And if any of the disparate parts of my flist were wondering how I could simultaneously love both Alice Munro and
Bionic Woman, I find BW, flawed though it is, to be a wonderful anodyne to portrayals of women in pop culture
like this and, oh, every last single frame of the trailer to
Good Luck Chuck.
For the record, when I rule the universe? Every last person involved with writing and filming GLC is going against the wall.
Meanwhile, some thoughts on the comic book solicitations for January '08:
Oh, Marvel, could you do me a personal favour a
not adapt the Iliad for comics? Seriously, with
300 and the director's cut of
Troy hitting this year, haven't the Classics suffered enough? Also, I shudder to think what the minds that came up with
Civil War are going to do with an adaptation of the
Iliad - what, the Trojans win this time? Athena in a crotch-skimming
peplos?! (Oh, wait, that would be just another issue of
Wonder Woman. Never mind.)
You notice
anything missing from this cover? Or
this one. And,
nope, nothing here neither.
Ms. Marvel's Brazilian, on the other hand, totally appropriate for depiction on the cover of a mass-market book.
*eyeroll*
Ze double standard! Ooo, eet blindz!
Meanwhile, there's another cross-over going on in the X-books. Anyone remember the last time there was a monthly
X-Men title worth buying?
Me, neither.
Meanwhile, in January, DC Comics is...
boring. Impressive work, DC.
Also on the DC front, comic book gossip-monger Rich Johnson is reporting at CBR's "Lying in the Gutters" that, in the best tradition of DC editorial - and by tradition I mean
continuity-raping, woman violating, character-assassinating misogyny run amok -
DC is planning to do something terrible to Catwoman's daughter, Helena, to bring CW back over to the dark side.
At the best of times, I hate 'children-in-jeopardy' stories because it's cheap, lazy writing - rather than actually spend any time working on character or plot, the writer throws someone's kid into danger, or worse, kills it, as if that then justifies any action the parent character then takes (for an example, see
Kill Bill*). Like I said, it's cheap and lazy, and it trivializes a subject that deserves to be treated with more sensitivity and seriousness. Also` talent and creativity.
I
really hate 'children-in-jeopardy' stories when they're used in service of simplistic and sexist characterization as "she can't be the villain, she's a
mom" or "she's evil and kickass because she doesn't have a kid holding her back". I find it especially galling that in most media, mothers are only allowed to be villainous if they're
bad mothers. You never get a woman who's a kickass assassin by day and a leader of her local scout troop at night**. By the same token, for a woman, failure as a parent in fiction is virtually synonymous with failure as a human being. Men are allowed to be heroes and shitty parents - in fact, in some genres, it's damn near a job requirement (see any Schwarzenneger movie where his character has kids). But for a woman, if your kids hate you, you might as well strap on a katana and a glock and go kick puppies and skewer kittens in the high street because you are obviously an evil bitch and must be punished***.

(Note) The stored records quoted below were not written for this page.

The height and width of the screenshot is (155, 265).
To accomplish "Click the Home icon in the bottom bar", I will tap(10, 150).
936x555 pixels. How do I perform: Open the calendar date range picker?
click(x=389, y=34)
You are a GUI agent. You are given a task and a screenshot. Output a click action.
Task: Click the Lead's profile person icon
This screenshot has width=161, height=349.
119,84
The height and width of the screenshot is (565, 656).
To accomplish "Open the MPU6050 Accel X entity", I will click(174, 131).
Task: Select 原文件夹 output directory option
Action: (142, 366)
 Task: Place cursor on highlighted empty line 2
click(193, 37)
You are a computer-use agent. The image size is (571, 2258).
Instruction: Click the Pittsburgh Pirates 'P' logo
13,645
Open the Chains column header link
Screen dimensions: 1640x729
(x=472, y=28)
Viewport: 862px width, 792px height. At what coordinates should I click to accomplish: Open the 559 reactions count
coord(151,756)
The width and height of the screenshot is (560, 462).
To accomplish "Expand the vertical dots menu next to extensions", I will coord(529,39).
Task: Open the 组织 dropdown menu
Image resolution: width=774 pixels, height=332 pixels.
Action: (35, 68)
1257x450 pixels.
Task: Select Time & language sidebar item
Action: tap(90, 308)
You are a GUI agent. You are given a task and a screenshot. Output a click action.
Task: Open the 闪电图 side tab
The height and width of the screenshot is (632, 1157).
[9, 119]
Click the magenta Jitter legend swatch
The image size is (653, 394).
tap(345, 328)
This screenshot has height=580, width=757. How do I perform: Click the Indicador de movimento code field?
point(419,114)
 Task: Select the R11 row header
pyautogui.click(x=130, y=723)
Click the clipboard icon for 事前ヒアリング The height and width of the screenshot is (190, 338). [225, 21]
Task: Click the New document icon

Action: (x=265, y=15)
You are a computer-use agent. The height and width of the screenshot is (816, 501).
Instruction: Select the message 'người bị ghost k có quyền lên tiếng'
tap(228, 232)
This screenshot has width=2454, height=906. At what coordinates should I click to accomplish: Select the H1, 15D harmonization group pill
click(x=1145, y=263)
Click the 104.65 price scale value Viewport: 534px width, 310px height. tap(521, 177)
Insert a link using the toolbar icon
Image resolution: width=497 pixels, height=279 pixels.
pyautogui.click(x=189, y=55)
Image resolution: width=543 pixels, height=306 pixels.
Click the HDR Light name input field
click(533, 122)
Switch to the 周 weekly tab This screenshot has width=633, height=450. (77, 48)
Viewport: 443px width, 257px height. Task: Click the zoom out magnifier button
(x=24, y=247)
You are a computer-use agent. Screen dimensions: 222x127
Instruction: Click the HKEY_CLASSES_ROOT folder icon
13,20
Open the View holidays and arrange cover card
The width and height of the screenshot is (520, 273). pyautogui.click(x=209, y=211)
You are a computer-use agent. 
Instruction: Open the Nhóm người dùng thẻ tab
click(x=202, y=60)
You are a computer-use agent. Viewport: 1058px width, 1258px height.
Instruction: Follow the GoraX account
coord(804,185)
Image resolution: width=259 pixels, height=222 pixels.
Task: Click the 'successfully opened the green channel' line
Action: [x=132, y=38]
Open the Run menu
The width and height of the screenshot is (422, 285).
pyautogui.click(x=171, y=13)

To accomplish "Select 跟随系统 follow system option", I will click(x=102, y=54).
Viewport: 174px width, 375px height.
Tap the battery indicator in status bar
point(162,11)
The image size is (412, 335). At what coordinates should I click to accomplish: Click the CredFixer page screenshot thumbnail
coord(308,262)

Which is all by way of saying I think everyone on the planet knows women (and men but they win more in fiction, so I care less) who are fantastic moms and shitty human beings and shitty moms who are fantastic human beings and sweet moms who are shit-yourself-scary in a professional setting and caring professionals who are shit-yourself-scary as moms and just about every variation inbetween. And how fundamentally boring, sexist and lazy it is when TPTB decide that killing a child is just the plot-twist needed to drive mummy over-the-edge****.
*By the same token, while Kill Bill does posit that the worst thing you can do to a woman is take her child/her ability to have children, The Bride's out to get vengeance for herself - it's not that they killed her baby, it's that they betrayed her and killed her baby. Quentin Tarantino uses the loss of a child as the macguffin to start the plot but doesn't let the movie's subtext linger and die there.
**With the exception of Kill Bill's Vernita Greene, who coached her daughter's soccer team in her retirement. But as The Bride points out, getting knocked up isn't like going to confession - it doesn't magicall absolve you of all the shitty things you've done in your past.
***Note to self - you're treading perilously close to this line in the GCWA.
****It's also boring and lazy when they do it to daddy but it seems to me that men tend to get hit by this particular trope far less in pop culture than women. Particularly with regards to what I call "dispossable feotus syndrome" (see the Bionic Woman pilot for an example), which writers (male?) consider meaty enough to fuck with a woman's head but ephemeral enough to not actually impact any of the other characters or require a special wardrobe. For the record, I can't recall ever seeing a male character mourn a lost pregnancy outside of an episode of Party of Five (if you have other examples great but I don't actually care).